The Diplomat: Dopo 25 anni, il Falun Gong è ancora nel mirino della repressione di Pechino

Il Partito Comunista Cinese, portando avanti la persecuzione contro il gruppo spirituale, sta implicitamente ammettendo che il suo tentativo di eliminare il Falun Gong è categoricamente fallito.

Nel luglio 1999, il Partito Comunista Cinese (PCC) ha lanciato una delle campagne politiche più estese dalla fine della Rivoluzione culturale: uno sforzo globale per eliminare il Falun Gong, una disciplina spirituale praticata da decine di milioni di cittadini cinesi. La crociata aveva tutte le caratteristiche delle solite campagne politiche: roghi di libri in pubblico; propaganda demonizzante 24 ore su 24, 7 giorni su 7; arresti di massa una malvagia ossessione nel costringere i praticanti a rinunciare alla loro fede, utilizzando anche la tortura.

All’epoca, pochi avrebbero immaginato che il Falun Gong avrebbe potuto sopravvivere, e che questa violenta persecuzione sarebbe continuata per 25 anni. Eppure, questa è la realtà di oggi. 

Negli ultimi anni il regime cinese ha raddoppiato gli sforzi per monitorare, detenere, imprigionare e “trasformare” i praticanti del Falun Gong in Cina, e per sorvegliare, molestare, mettere a tacere e malignare i credenti in tutto il mondo. Tutto ciò è continuato anche dopo la morte, nel novembre 2022, di Jiang Zemin, l’ex leader del PCC che aveva lanciato la spietata campagna iniziale.

La propaganda del regime contro il Falun Gong cerca tipicamente di sminuire l’importanza della stessa, presentando i praticanti come una parte marginale della società, piuttosto che un obiettivo principale dell’apparato di sicurezza. Questo punto di vista è spesso ripreso da ricercatori o giornalisti, i quali affermano che il Falun Gong è stato “schiacciato” anni fa, che si tratta di una storia non più degna di attenzione globale, irrilevante per comprendere la Cina di oggi.

****

• [Istruzione 1] Riscrivi la parte dei record che si apre con la riga contenente "Click the sidebar search magnifier icon" e si chiude con quella contenente "point(378,175)", mettendo "button" al posto di "chip" e lasciando invariato tutto il resto, immagini escluse.
L'articolo sul Falun Gong e i record non hanno alcun legame tra loro.

• [Dati mostrati]

****

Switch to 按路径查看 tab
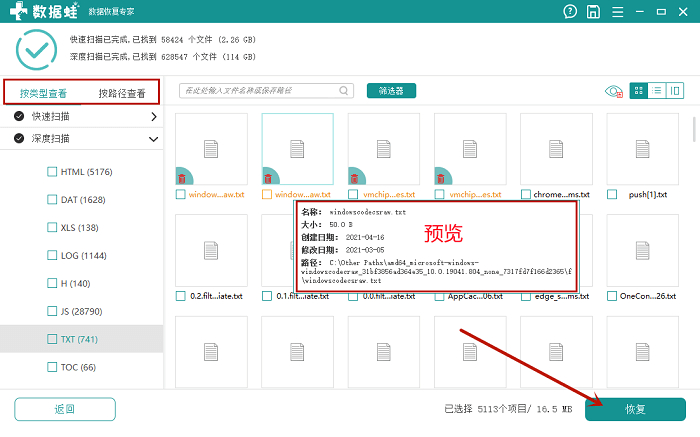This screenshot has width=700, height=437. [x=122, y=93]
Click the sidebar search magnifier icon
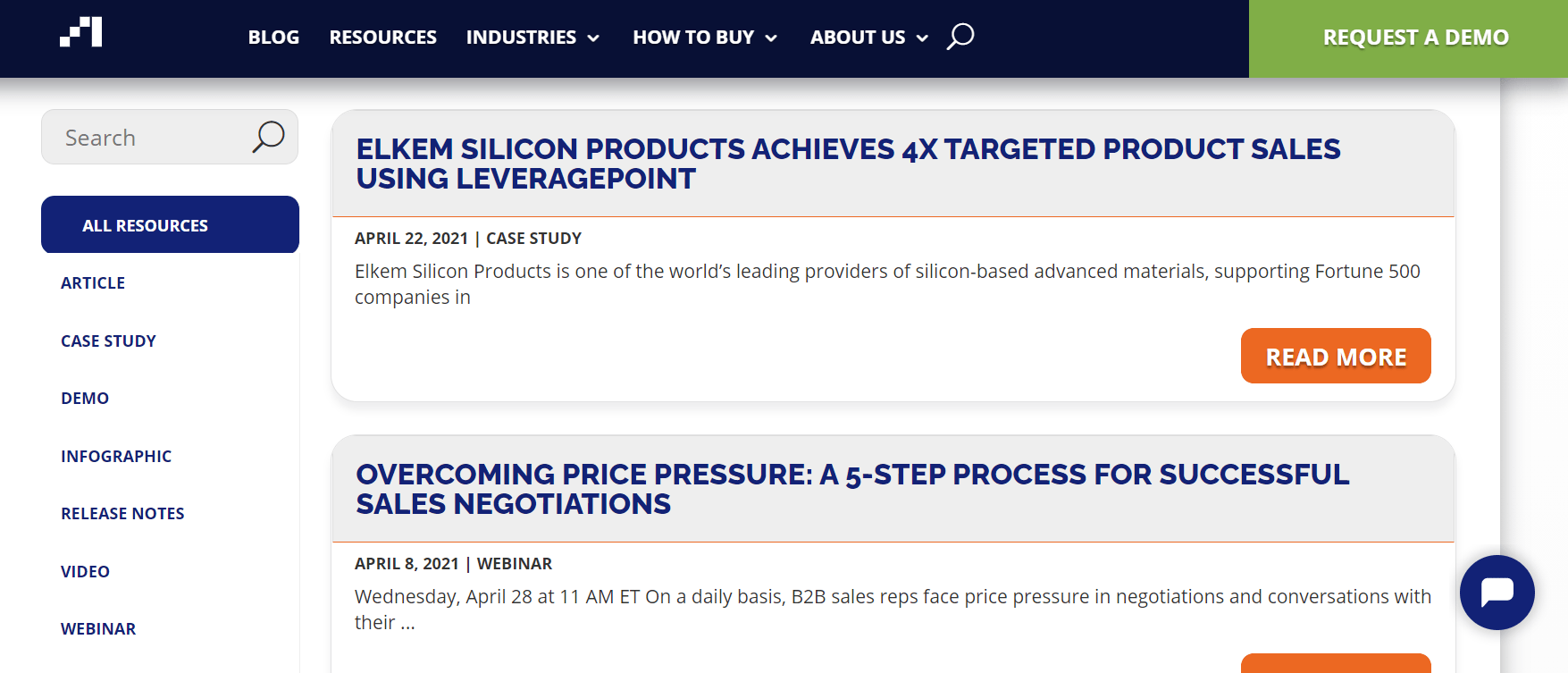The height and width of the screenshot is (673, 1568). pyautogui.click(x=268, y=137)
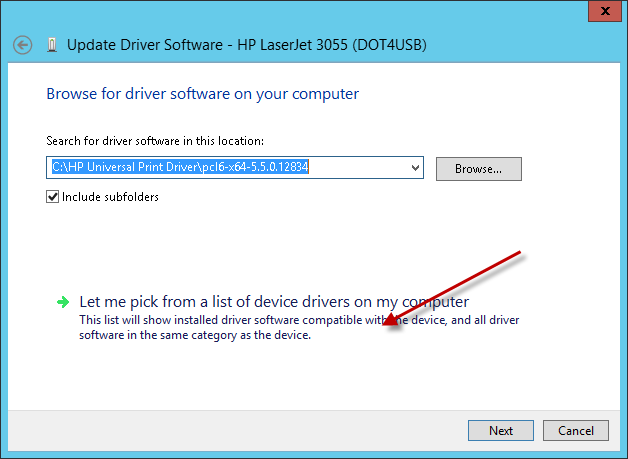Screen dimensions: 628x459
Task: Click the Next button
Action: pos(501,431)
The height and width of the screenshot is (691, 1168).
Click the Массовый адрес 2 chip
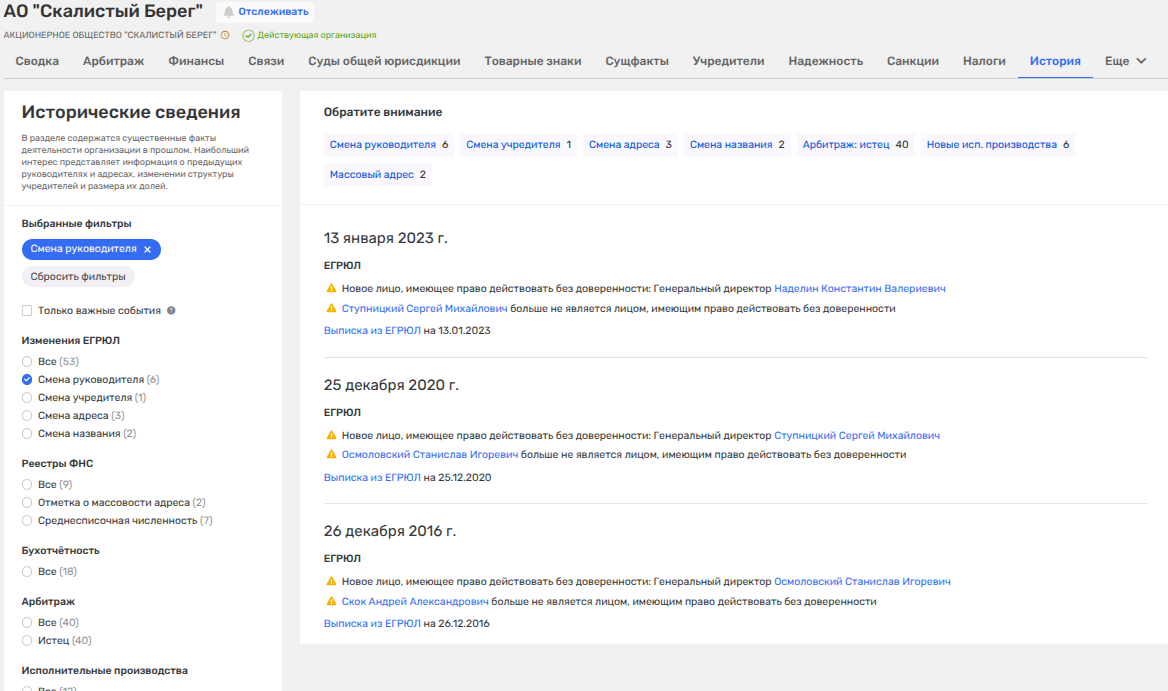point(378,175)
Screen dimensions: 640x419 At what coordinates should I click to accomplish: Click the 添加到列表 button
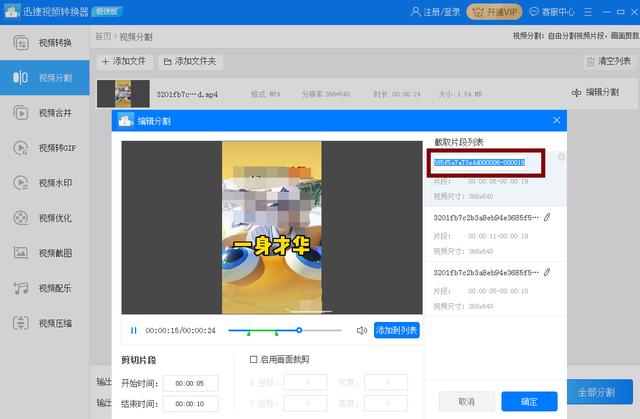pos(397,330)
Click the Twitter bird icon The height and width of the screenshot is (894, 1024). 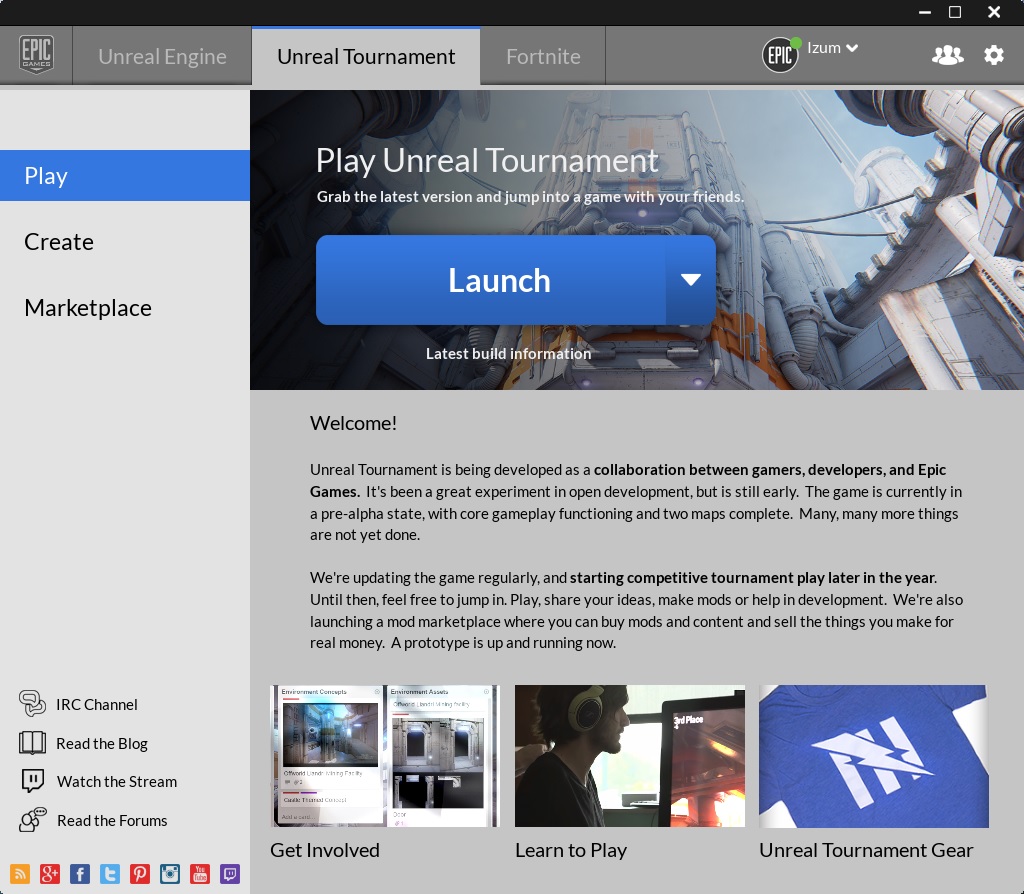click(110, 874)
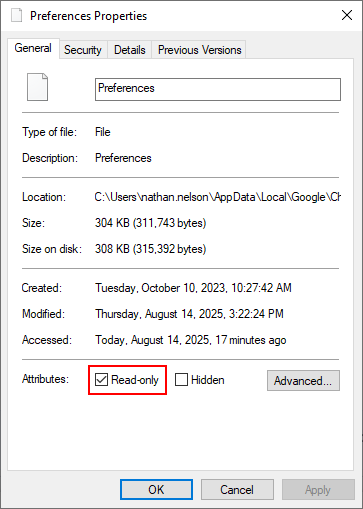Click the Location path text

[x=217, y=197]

****

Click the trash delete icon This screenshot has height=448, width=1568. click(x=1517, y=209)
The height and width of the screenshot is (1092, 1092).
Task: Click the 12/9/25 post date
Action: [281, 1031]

****

• [Istruzione 2] Trascrivi senza alcuna modifica il passo dell'articolo sul Falun Gong che si apre con le parole "Negli ultimi anni" e si chiude con "spietata campagna iniziale.".

• [Risposta corretta 1]
Click the sidebar search magnifier icon
The height and width of the screenshot is (673, 1568). pyautogui.click(x=268, y=137)
Screen dimensions: 628x459
Task: Click the Next button
Action: pos(501,431)
The height and width of the screenshot is (691, 1168).
Click the Массовый адрес 2 button
point(378,175)

• [Risposta corretta 2]
Negli ultimi anni il regime cinese ha raddoppiato gli sforzi per monitorare, detenere, imprigionare e “trasformare” i praticanti del Falun Gong in Cina, e per sorvegliare, molestare, mettere a tacere e malignare i credenti in tutto il mondo. Tutto ciò è continuato anche dopo la morte, nel novembre 2022, di Jiang Zemin, l’ex leader del PCC che aveva lanciato la spietata campagna iniziale.